On DVD at home with Lucía on 16 May 2009, late at night.
An interesting note: I just got a projector last week so that we could have something to watch movies on in our new apartment. As it turns out, by total coincidence, of the first three movies we watched, the first two had a major actor in common, Michel Simon, and the last two had the cinematographer in common, Boris Kaufman.
12 Angry Men is a high-concept film. The film relies on a lot of stereotypes, and using those, seems to make some pretty strong judgements about its ‘everyman’ characters. The film also becomes increasingly contrived as it progresses, and manages to become fairly ridiculous by the end. Despite all this, however, it’s an excellent film.
The premise of the film is great: An entire jury is convinced that they are dealing with an open-and-shut case of a slum kid that murdered his father, except for on juror who feels that the defendant’s lawyer was fairly incompetent and that there were certain gaps in the evidence set forth by the prosecution. While the rest of the jury impatiently tries to persuade him that, no, it really is an open-and-shut case, they manage to work larger and larger holes into the evidence until more and more jurors become convinced that there is a reasonable doubt. This premise holds a huge amount of potential. We can work through each juror’s personal history and biases and motivations, and we can watch the jurors work through the various facts of the trial that were laid out before the film began.

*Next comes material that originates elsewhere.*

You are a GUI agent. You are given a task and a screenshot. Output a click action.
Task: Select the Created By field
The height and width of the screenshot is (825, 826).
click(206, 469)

Almost the entire film takes place within the confines of the deliberation room, with a few side conversations in the very spacious lavatory that adjoins it. We are meant to feel the heat and humidity of that room as the characters, in additional to commenting on it, continually mop their foreheads and carry large sweat stains on their shirts, particularly around their armpits. As the characters become tenser, they become sweatier. They become tenser as they begin to doubt the open-and-shut nature of the case, or in some cases as they amplify their personal biases in their desire to convict the defendant seemingly without regard as to what the evidence really is or even whether he really committed the murder.
Most of the performances are very compelling, despite the caricatured nature of many of the characters. Henry Fonda’s character, unfortunately, seems rather pedantic/didactic, and once his character is finished creating the momentum for the film, he becomes pretty boring to watch. Lee J. Cobb, on the other hand, is for the most part riveting.